Trent’anni dopo, la fotografia non poteva che essere quella. Tutti insieme, sulla scalinata dell’Immacolata, a Noto. Lo stesso luogo che aveva fatto da sfondo a una parte importante della loro vita scolastica e che oggi, inevitabilmente, racconta anche il tempo che è passato.
È qui che gli ex studenti della 5ª A del Liceo Scientifico “E. Majorana” hanno scelto di ritrovarsi per celebrare i trent’anni dal diploma. Una rimpatriata che ha riportato per qualche ora un gruppo di ex compagni nei luoghi della loro adolescenza, quando il futuro sembrava ancora tutto da scrivere.
La vecchia sede del Majorana, quella dell’Immacolata, non è più da tempo il liceo che conobbero loro. Dall’anno scolastico 1997/98 la scuola ha lasciato quelle aule e quella scalinata, interrompendo una consuetudine che per generazioni di studenti era diventata parte della vita quotidiana della città.
Ma per chi ci ha studiato, certi luoghi continuano ad avere un significato preciso.
E così, a trent’anni dal diploma, Giusi Latino, Ottavia Basile, Angela Scifo, Valentina Ucciardo, Daniela Denaro, Francesco Carnemolla, Corrado Accardo, Paolo Caruso, Marcello Conti, Corrado Falconieri, Corrado Scollo e Giuseppe Pantano sono tornati davanti a quella vecchia sede.

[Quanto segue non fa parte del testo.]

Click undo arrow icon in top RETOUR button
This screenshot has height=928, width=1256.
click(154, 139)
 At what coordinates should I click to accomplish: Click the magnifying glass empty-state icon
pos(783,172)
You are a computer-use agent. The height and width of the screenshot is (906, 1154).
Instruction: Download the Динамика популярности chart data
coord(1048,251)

La serata è stata organizzata da Giusi Latino, che ha rimesso insieme i compagni di classe per una serata fatta di ricordi, racconti e inevitabili confronti tra quello che erano allora e quello che sono diventati oggi.

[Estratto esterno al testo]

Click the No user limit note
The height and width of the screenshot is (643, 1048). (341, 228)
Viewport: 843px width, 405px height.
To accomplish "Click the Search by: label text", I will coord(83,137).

Sono cambiate le vite, sono cambiate le strade e sono cambiati anche i luoghi. Ma basta tornare davanti a un vecchio ingresso, riconoscere una scalinata o rivedere una fotografia per far riaffiorare immediatamente un pezzo di passato.

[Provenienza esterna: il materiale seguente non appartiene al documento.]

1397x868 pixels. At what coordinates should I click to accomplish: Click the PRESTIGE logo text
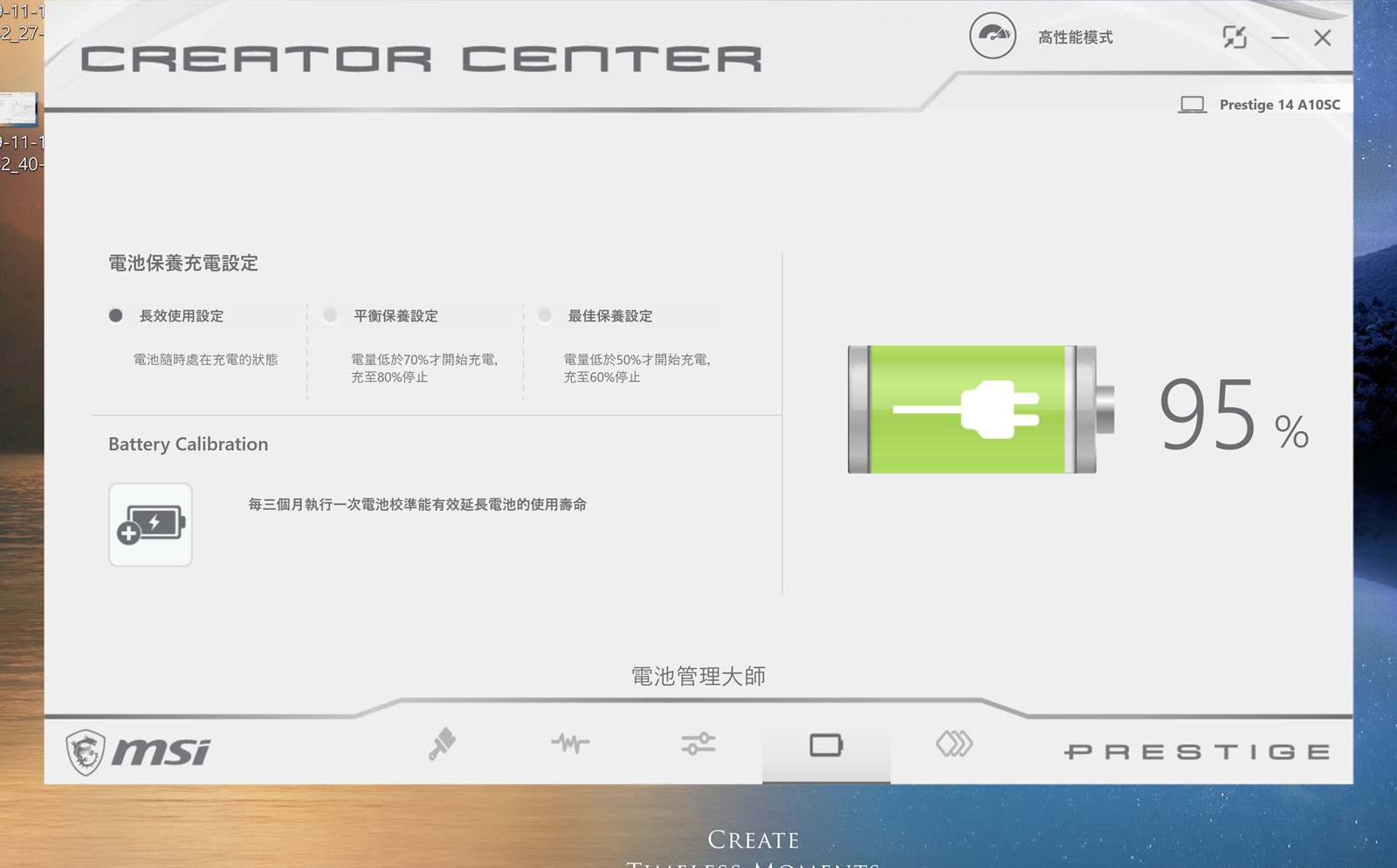click(1196, 752)
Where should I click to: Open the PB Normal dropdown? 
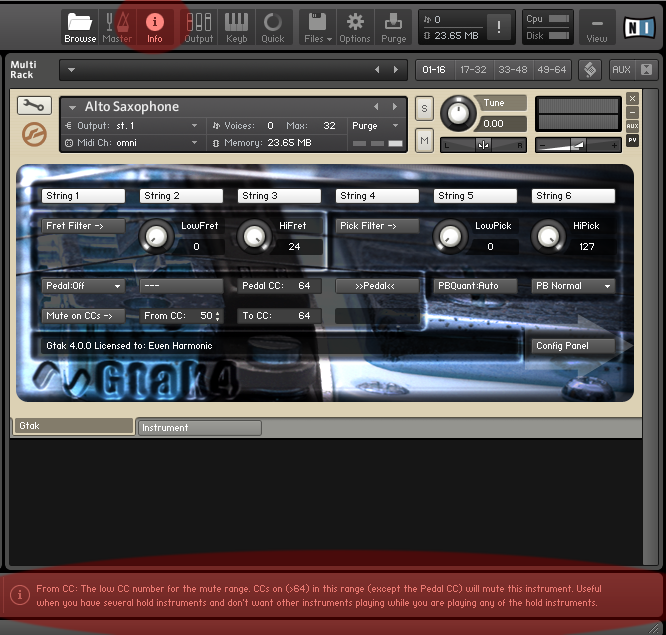tap(573, 286)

La foto dell’Immacolata diventa così il simbolo di questa rimpatriata. Trent’anni dopo, gli stessi ragazzi sono tornati nello stesso punto. Con qualche capello bianco in più e una vita intera nel frattempo, ma ancora capaci di riconoscersi in quella classe che, nel 1996, lasciava il Majorana con il diploma in mano.